El 11 de marzo, Michelle Bachelet deja el gobierno. Para la comunidad internacional, es la política más admirada de América Latina. Acá, le correspondió cerrar un ciclo histórico –el concertacionista- del que ella fue parte incómoda o “autoflagelante”. A fines de la dictadura sus complicidades estaban a la izquierda del Partido Socialista. Una vez le pregunté si había votado que NO para el plebiscito de 1988, y me respondió: “ya llegará el día que hablemos de eso”. No formó parte del partido transversal de los “Mapu-Martínez” ni sus amigos estaban entre los “barones”, “los príncipes” o “los iluminados”. A todos ellos se les coló por el lado.

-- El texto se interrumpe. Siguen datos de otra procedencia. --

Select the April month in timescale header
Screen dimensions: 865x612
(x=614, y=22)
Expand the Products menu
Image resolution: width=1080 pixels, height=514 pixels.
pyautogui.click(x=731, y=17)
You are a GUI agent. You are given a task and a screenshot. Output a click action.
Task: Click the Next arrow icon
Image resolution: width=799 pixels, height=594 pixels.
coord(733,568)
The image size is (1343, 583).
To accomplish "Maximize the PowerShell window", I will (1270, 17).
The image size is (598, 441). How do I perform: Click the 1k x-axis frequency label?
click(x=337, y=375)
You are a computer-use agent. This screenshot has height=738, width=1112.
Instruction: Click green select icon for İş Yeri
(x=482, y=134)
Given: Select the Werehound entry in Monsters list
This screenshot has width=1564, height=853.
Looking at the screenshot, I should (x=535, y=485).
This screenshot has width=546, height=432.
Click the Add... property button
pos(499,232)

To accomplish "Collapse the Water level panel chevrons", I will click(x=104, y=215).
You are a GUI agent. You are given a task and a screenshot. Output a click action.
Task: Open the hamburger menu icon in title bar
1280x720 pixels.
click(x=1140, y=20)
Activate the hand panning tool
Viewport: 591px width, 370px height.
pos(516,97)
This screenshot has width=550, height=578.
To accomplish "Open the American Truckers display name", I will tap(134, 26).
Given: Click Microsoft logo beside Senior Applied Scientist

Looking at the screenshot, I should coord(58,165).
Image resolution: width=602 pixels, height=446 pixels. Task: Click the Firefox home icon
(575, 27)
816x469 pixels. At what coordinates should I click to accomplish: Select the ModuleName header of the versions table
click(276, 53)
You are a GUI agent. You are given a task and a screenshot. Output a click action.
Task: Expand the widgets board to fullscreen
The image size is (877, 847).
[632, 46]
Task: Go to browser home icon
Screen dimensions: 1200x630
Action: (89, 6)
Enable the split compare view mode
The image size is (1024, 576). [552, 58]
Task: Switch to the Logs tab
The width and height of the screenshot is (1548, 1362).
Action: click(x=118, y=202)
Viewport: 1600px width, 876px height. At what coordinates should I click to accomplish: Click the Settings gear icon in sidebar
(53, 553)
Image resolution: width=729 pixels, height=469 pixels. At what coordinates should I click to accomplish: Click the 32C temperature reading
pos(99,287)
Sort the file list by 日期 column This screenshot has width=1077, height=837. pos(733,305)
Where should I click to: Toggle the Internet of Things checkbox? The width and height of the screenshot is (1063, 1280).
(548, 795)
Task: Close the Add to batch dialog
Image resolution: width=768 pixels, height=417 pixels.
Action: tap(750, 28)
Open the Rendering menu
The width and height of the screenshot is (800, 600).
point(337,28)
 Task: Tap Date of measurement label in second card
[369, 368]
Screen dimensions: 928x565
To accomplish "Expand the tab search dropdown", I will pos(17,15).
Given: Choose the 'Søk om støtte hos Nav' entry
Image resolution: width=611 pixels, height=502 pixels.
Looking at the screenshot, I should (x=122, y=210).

Jamás la habrían elegido como candidata al interior de sus cónclaves si no hubiera irrumpido con una popularidad apabullante. Recuerdo que al terminar su primer mandato (con el 80% de aprobación), se quejaba del machismo y las deslealtades con que le tocó lidiar.
Fui de los primeros que conversó con ella cuando regresó de Nueva York a Chile en abril de 2013. Se le veía más complicada que feliz. Allá estaba recuperando el equilibrio, pagando deudas familiares, disfrutando del anonimato. “Parece que en mi leche materna venían las palabras “deber” y “responsabilidad”, me dijo, para explicar su nueva candidatura presidencial. Tenía la convicción de que se imponía un cambio generacional: “Se dijo que mi presencia impedía el surgimiento de nuevos liderazgos y yo me fui a 10 horas de viaje en avión, pero parece que estuve más presente que nunca”, me explicó entonces. Los estudiantes marcharon mientras ella presidía ONU Mujeres en EE.UU., gritando por igual contra derechistas y concertacionistas. La decadencia de la Concertación ya era evidente, y por eso sus “grandes estadistas”, los mismos que rápidamente le dieron la espalda, fueron a pedirle de rodillas que volviera.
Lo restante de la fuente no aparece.